Ein Gutachten der Umweltverbände BUND, NABU und WWF klatscht den Eignern und Betreibern der großen norddeutschen Seehäfen harsche Worte um die Ohren: Noch länger vom „unbegrenzten Wachstum im Containerverkehr“ zu reden, sei ein „überholtes Geschäftsmodell“ und „zum Scheitern verurteilt“. Die vorige Woche präsentierte Studie verlangt grundlegendes Umdenken in der deutschen Hafenpolitik.
Autoren der Untersuchung sind die Ökonomen Henning Vöpel und André Wolf vom gemeinnützigen Centrum für Europäische Politik (cep) aus Freiburg; beide kommen vom Hamburger Weltwirtschaftsinstitut (HWWI), wo Vöpel sich schon vor Jahren verhalten gegen die inzwischen vollzogene Elbvertiefung als „ultima ratio“ der Hafenzukunft ausgesprochen hatte. Das aktuelle Gutachten ist fokussiert auf Hamburg, mahnt aber auch, die Ergebnisse „bei der Planung einer weiteren Weservertiefung“ zu berücksichtigen.
Kurzer Rückblick: Seit Jahrzehnten peilen die großen deutschen Seehäfen Hamburg und Bremerhaven/Bremen in immer neuen Prognosen hohe Wachstumsraten insbesondere beim Containerumschlag an, die dann aber nie erreicht werden. Und immer wieder sind vor allem die angeblich zu niedrigen Fahrwassertiefen der Zufahrten via Elbe und Weser dafür verantwortlich, folglich werden weitere Ausbaggerungen gefordert.
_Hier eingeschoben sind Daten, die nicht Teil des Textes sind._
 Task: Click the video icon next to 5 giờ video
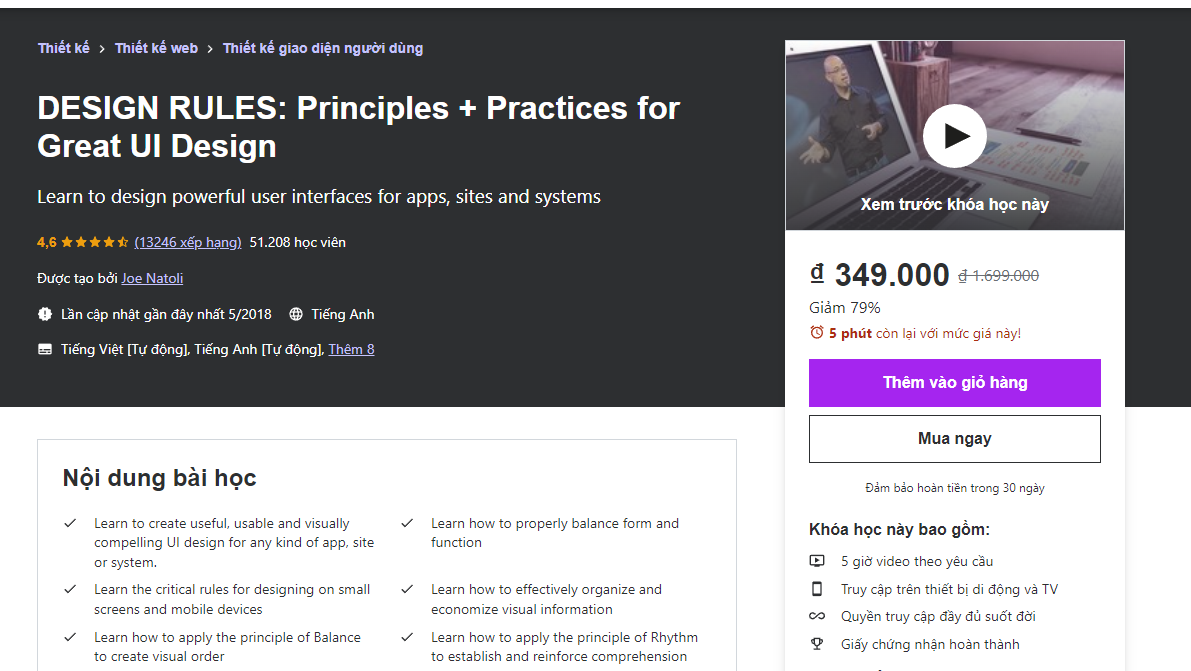(x=818, y=561)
An der Elbe ist die jüngste erfolgt und entpuppt sich als Fehlplanung, an der Weser wird die nächste trotz Warnungen und ökonomischer Umbrüche weiter verfolgt.
Vöpel und Wolf halten dagegen: Die Häfen klammerten sich viel zu stark an traditionelle Modelle; in Hamburg wie Bremerhaven sei der Containerumschlag „im Trend rückläufig“ und habe sich längst „deutlich vom allgemeinen Wirtschaftswachstum abgekoppelt“. Zwar seien die deutschen Nordseehäfen für die Versorgung unentbehrlich, doch hätten sie im Vergleich etwa zu Rotterdam und Antwerpen „erhebliche Marktanteile verloren“.
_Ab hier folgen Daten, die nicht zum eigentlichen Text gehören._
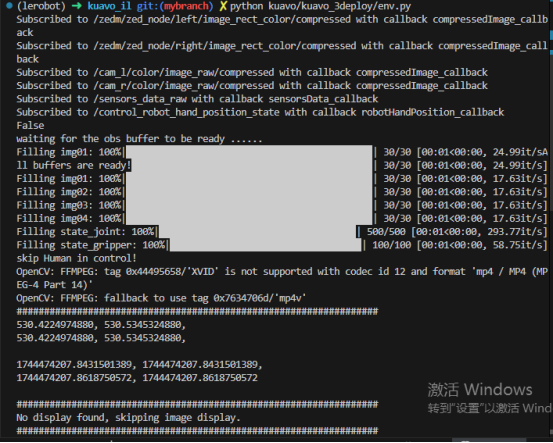The width and height of the screenshot is (553, 443).
Task: Click the 'skip Human in control!' line
Action: pos(76,258)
Auf weitere Flussvertiefungen verzichten
Jeder Versuch, durch „interventionistische Maßnahmen wie Flussvertiefungen“ weiteres Wachstum zu erzwingen, ignoriere die sich stark verändernden Trends im globalen Handel. Das Gutachten beschreibt erhebliche geoökonomische Verschiebungen von Lieferketten, gestützt auf Daten etwa der Welthandelsorganisation WTO oder der Weltbank. Gerade die maritime Wirtschaft stehe vor strukturellen und technologischen Veränderungen, auch lokal – von Digitalisierung und Automatisierung ist die Rede, von Künstlicher Intelligenz oder von den Herausforderungen der Dekarbonisierung. Diesem Wandel müssten die Häfen sich stellen statt ihr „Business-as-Usual“-Geschäftsmodell weiter auf Kosten von Natur und Umwelt zu organisieren.
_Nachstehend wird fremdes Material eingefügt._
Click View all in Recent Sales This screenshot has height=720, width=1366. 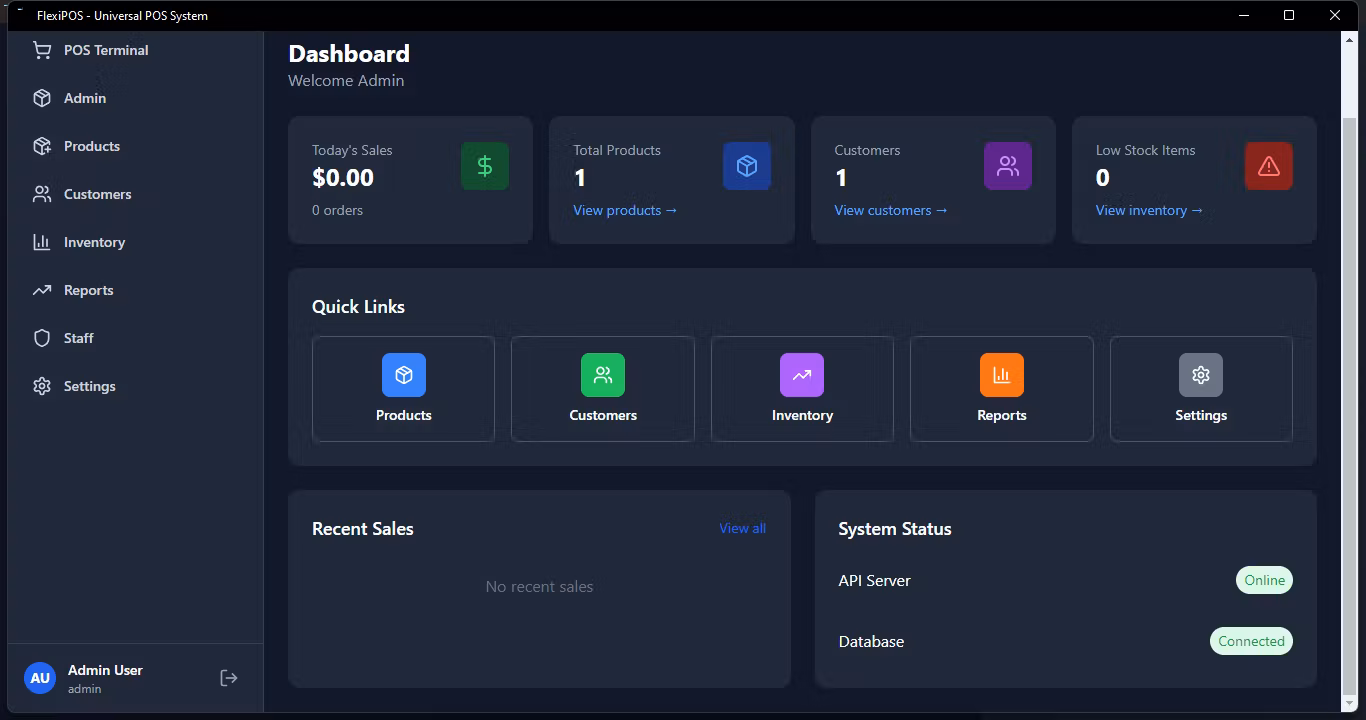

Die Umweltverbände schlussfolgern aus der Studie, Flussvertiefungen an Elbe oder Weser ließen sich „wegen des geringen volkswirtschaftlichen Nutzens bei gleichzeitig hohen ökologischen Schäden durch Ausbau und Instandhaltung von Gewässern“ nicht mehr rechtfertigen. Dreistellige Millionenbeträge etwa für die jährlichen Unterhaltungskosten allein für die Elbe entbehrten jeder ökonomischen Vernunft – in konjunkturell guten Zeiten und erst recht in der aktuellen Situation. Jede Schiffspassage von und nach Hamburg, die den bestehenden Tiefgang ausnutzt, werde quasi mit einem sechsstelligen öffentlichen Betrag subventioniert.
Fazit der Untersuchung ist die nicht nur von den Umweltverbänden schon wiederholt vorgetragene Forderung nach einer anderen Hafenpolitik. Zum einen zielt das auf Kooperation Hamburgs, Bremerhavens und des Tiefwasserhafens JadeWeserPort, und zwar so, „dass maximale Wertschöpfung bei minimalem negativen Einfluss auf Natur und Umwelt garantiert wird“. Zum anderen sei – eine passende Mahnung vor der Bundestagswahl – der Bund gefordert, sich finanziell und strategisch in die Hafenentwicklung einzumischen, „notfalls auch gegen föderale Eigeninteressen“. Das schließe ein, sich auch um neue Wertschöpfungspotenziale für die Seehäfen „vor allem als Produktionsstandorte und Hubs für erneuerbare Energien“ zu bemühen.